Bernard Giland, ancien pilote de Dunkerque et ancien instructeur à Port Revel, avec sa profonde expérience de la manoeuvre des navires, nous apporte une analyse remarquable de l'accident du Costa Concordia. Il faut toutefois remarquer que la mise en service d'un propulseur d'étrave sur le seul groupe de secours, au démarrage difficile de surcroît, semble peu probable, en raison de la puissance électrique demandée. |
Tous ceux qui sont passés par Port Revel reconnaîtront sur cette image l’excellent exercice de skidding réalisé avec le tanker «Brittany» sur ballast. Le but de l’exercice est de bien contrôler la trajectoire pour se retrouver bien à droite et au bon cap dans le chenal suivant. Un premier passage entre les bouées pour s’insérer dans le «deepwater channel» et un deuxième passage plus stressant entre le chenal et la berge à 10 nœuds. Qui aurait réussi l’exercice à 16 nœuds ? Probablement personne !

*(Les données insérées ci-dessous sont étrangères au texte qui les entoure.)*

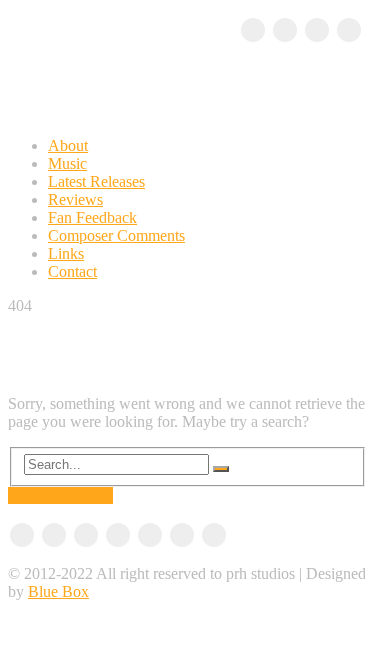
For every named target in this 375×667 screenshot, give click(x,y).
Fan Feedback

En clin d’œil au dramatique accident du Costa Concordia, Arthur De Graauw, directeur du Centre de Port Revel, a rebaptisé la berge «Isola del Giglio». Si le Cdt Schettino était passé parPort Revel, aurait-il pris le risque insensé de venir tourner aussi près de la côte avec une telle incidence et une telle vitesse? Probablement non. Aurait-il eu les bons réflexes dans la phase ultime avant de toucher les rochers ? Oui assurément ! Evidemment, on n’enseigne pas cette technique à Port Revel pour venir flirter avec les dangers. |
Au cours d’un passage précédent, la route d’approche du Concordia était beaucoup plus proche du cap de sortie, peu de barre suffisait pour venir au cap de «tourisme» parallèle à la côte, le personnel de quart a pu aisément apprécier la dérive et contrôler la trajectoire.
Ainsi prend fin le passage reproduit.